Photo Credit: Fred Tanneau
Bob Dylan will turn eighty-years-old in 2021, but apparently he’s still trying to decide just exactly who he is. “I’m just like Anne Frank, like Indiana Jones // And them British bad boys, the Rolling Stones,” Dylan sings on “I Contain Multitudes”, the opening track of Rough and Rowdy Ways, his brilliant thirty-ninth studio album. In a single breath he compares himself to a young female historical figure best known for chronicling all that she saw and heard, a fictional character who exemplifies thrills and adventures, and the one band whom, for many, epitomizes rock and roll.
In this single song (which lyrically has more layers than many artists’ entire albums) Dylan also name-drops William Blake and Edgar Allen Poe. This isn’t too much of a stretch, since Dylan’s work has often been regarded as poetry first and music second. Although his ability to write a catchy song has never been in question (as is attested by “Mr. Tambourine Man”, “Lay Lady Lay” and “Tangled Up in Blue”, among many other classics), that’s clearly not Dylan’s concern here: most of the music on Rough and Rowdy Ways is there to mainly provide the clothesline on which the lyrics are hung.
This is not to suggest that the music is unimportant. Dylan continues to explore his longtime interest in twelve-bar blues on three key tracks, “False Profit”, “Goodbye Jimmy Reed” (which, as the title suggests, pays direct tribute to the blues pioneer) and “Crossing the Rubicon.” All three songs alter – and pick up the album’s pace at precisely the right moments. Minor-keyed “My Own Vision” hangs on the same four notes throughout but still might invoke “Ballad of a Thin Man” (while the title might be a nod to his “Visions of Johanna”).

In terms of other musicians who provide the session work on the album, Dylan clearly didn’t feel the need to recruit any sort of an all-star roster but nonetheless chose his friends well, as usual.
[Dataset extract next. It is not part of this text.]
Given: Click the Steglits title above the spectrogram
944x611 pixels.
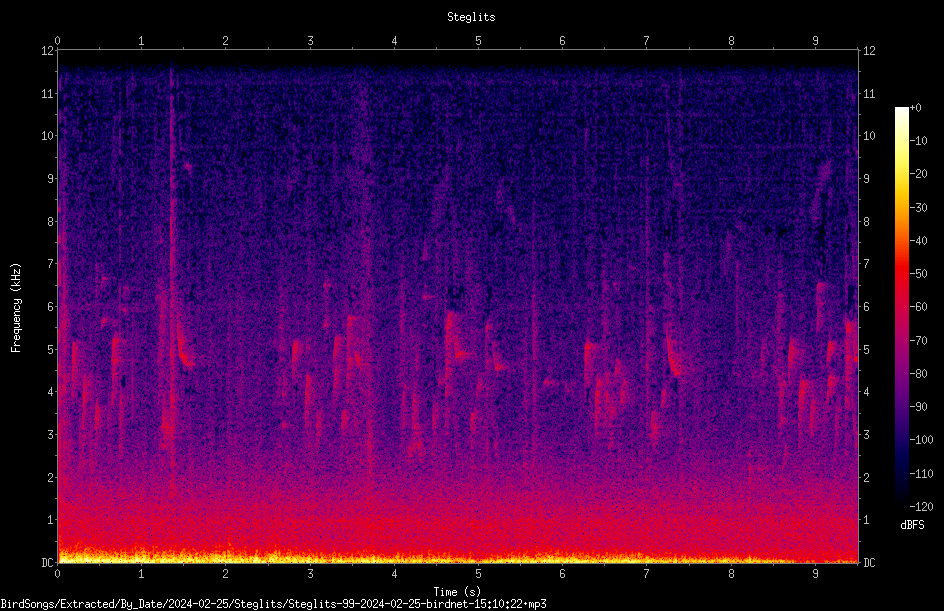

This includes guitarist Charlie Sexton (an artist once seemingly poised for superstar status, which never quite materialized) and recently reclaimed ‘90s figure Fiona Apple, who plays classical-like piano on “Murder Most Foul”, the nearly seventeen-minute mini-opera about the 1963 Kennedy assassination and its infinite cultural aftermath (of which Dylan himself had been no small part).
Still, the hymn-like “Mother of Muses” is mostly just acoustic guitar, which of course is exactly the way Dylan began his career as the linchpin of the folk revival of the early ‘60s. As with every other track here, the lyrics taken alone are still both poignant and emotionally striking (“Mother of muses, sing for my heart // Sing of a love too soon to depart // Sing of the heroes who stood alone”). As much as the music tends to be secondary on the album, just reading the words by themselves on, say, Google, will never achieve the same (or the desired) effect. These are all songs on which we can perhaps say that while the importance of the lyrics and music are equal, the lyrics are just a bit more equal.
While Dylan’s influence on rock and folk are already immeasurable (Elvis Presley and the Beatles were just two major artists who took notable cues from Dylan’s work at some point), aspects of his career have also found him to be identified as a spiritual predecessor to punk and even hip hop (Rough and Rowdy Ways would make a great title for an album in either of those genres). For a younger music fan, this one would probably not be the best introduction to the artist. In fact, for just about anyone, the hour and ten minutes that comprise this album would probably take a bit of patience to listen to truly appreciate. But so does reading Charles Dickens, going through the Louvre in Paris or watching Fritz Lang’s Metropolis. In the end it’s worth it, because Bob Dylan at his best represents just that level of genius.